#### Dataset entries:

==============================

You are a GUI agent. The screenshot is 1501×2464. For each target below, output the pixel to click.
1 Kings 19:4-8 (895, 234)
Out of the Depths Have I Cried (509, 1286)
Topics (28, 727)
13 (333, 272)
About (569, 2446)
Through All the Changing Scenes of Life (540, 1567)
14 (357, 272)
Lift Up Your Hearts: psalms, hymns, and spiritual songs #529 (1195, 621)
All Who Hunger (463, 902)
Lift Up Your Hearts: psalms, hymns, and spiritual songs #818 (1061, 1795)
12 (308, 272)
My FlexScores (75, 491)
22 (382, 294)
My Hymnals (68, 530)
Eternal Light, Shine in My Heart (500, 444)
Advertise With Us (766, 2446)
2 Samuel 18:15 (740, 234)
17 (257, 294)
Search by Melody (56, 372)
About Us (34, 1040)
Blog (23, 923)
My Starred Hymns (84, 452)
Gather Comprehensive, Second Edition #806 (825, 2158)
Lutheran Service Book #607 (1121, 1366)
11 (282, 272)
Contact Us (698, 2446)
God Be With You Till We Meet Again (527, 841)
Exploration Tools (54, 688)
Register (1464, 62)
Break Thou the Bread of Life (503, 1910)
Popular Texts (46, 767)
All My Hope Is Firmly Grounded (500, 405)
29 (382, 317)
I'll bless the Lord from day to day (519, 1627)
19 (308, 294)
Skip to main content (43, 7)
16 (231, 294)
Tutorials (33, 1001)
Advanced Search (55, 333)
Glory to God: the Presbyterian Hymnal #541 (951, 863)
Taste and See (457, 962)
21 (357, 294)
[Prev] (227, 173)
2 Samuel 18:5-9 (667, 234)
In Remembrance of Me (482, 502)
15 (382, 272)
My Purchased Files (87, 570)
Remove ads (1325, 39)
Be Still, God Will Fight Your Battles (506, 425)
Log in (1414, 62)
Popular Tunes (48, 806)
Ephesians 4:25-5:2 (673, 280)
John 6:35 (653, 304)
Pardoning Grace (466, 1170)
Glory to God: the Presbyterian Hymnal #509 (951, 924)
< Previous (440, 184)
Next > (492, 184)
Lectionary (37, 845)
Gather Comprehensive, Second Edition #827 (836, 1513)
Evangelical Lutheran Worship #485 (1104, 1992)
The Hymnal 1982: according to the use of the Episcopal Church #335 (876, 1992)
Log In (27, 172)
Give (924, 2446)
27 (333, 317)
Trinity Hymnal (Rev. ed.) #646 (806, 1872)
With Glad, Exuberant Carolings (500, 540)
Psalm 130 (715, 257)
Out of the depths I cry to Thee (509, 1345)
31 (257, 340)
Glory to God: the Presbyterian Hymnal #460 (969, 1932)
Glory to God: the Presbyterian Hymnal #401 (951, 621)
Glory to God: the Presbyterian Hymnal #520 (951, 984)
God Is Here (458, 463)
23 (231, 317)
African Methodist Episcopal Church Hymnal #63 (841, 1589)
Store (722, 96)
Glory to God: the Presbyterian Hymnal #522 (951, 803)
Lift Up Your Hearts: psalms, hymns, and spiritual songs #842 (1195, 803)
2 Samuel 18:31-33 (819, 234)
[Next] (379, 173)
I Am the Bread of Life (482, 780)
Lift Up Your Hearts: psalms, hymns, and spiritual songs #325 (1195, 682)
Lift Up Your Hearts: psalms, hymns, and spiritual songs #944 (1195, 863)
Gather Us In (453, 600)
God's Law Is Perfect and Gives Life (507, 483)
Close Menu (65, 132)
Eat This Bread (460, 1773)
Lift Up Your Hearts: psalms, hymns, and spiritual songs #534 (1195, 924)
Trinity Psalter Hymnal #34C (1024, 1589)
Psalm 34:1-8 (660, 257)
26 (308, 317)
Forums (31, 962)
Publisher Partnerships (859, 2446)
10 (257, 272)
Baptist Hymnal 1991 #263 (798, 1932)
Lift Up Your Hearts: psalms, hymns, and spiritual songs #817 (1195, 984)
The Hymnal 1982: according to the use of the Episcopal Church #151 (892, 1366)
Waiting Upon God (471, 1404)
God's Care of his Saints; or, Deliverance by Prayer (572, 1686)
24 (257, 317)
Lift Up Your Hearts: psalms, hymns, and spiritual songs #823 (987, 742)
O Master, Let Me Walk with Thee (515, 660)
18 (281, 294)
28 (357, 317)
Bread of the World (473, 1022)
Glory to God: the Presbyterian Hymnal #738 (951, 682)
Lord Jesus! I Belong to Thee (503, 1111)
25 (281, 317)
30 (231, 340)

==============================

#### What is expected:
After locating the line with "1 Kings 19:4-8 (895, 234)" above, return that line and every later line through the one with "27 (333, 317)", word for word and with nothing else.

#### Reply:
1 Kings 19:4-8 (895, 234)
Out of the Depths Have I Cried (509, 1286)
Topics (28, 727)
13 (333, 272)
About (569, 2446)
Through All the Changing Scenes of Life (540, 1567)
14 (357, 272)
Lift Up Your Hearts: psalms, hymns, and spiritual songs #529 (1195, 621)
All Who Hunger (463, 902)
Lift Up Your Hearts: psalms, hymns, and spiritual songs #818 (1061, 1795)
12 (308, 272)
My FlexScores (75, 491)
22 (382, 294)
My Hymnals (68, 530)
Eternal Light, Shine in My Heart (500, 444)
Advertise With Us (766, 2446)
2 Samuel 18:15 (740, 234)
17 (257, 294)
Search by Melody (56, 372)
About Us (34, 1040)
Blog (23, 923)
My Starred Hymns (84, 452)
Gather Comprehensive, Second Edition #806 (825, 2158)
Lutheran Service Book #607 (1121, 1366)
11 (282, 272)
Contact Us (698, 2446)
God Be With You Till We Meet Again (527, 841)
Exploration Tools (54, 688)
Register (1464, 62)
Break Thou the Bread of Life (503, 1910)
Popular Texts (46, 767)
All My Hope Is Firmly Grounded (500, 405)
29 (382, 317)
I'll bless the Lord from day to day (519, 1627)
19 (308, 294)
Skip to main content (43, 7)
16 (231, 294)
Tutorials (33, 1001)
Advanced Search (55, 333)
Glory to God: the Presbyterian Hymnal #541 (951, 863)
Taste and See (457, 962)
21 (357, 294)
[Prev] (227, 173)
2 Samuel 18:5-9 (667, 234)
In Remembrance of Me (482, 502)
15 (382, 272)
My Purchased Files (87, 570)
Remove ads (1325, 39)
Be Still, God Will Fight Your Battles (506, 425)
Log in (1414, 62)
Popular Tunes (48, 806)
Ephesians 4:25-5:2 (673, 280)
John 6:35 (653, 304)
Pardoning Grace (466, 1170)
Glory to God: the Presbyterian Hymnal #509 (951, 924)
< Previous (440, 184)
Next > (492, 184)
Lectionary (37, 845)
Gather Comprehensive, Second Edition #827 (836, 1513)
Evangelical Lutheran Worship #485 (1104, 1992)
The Hymnal 1982: according to the use of the Episcopal Church #335 (876, 1992)
Log In (27, 172)
Give (924, 2446)
27 (333, 317)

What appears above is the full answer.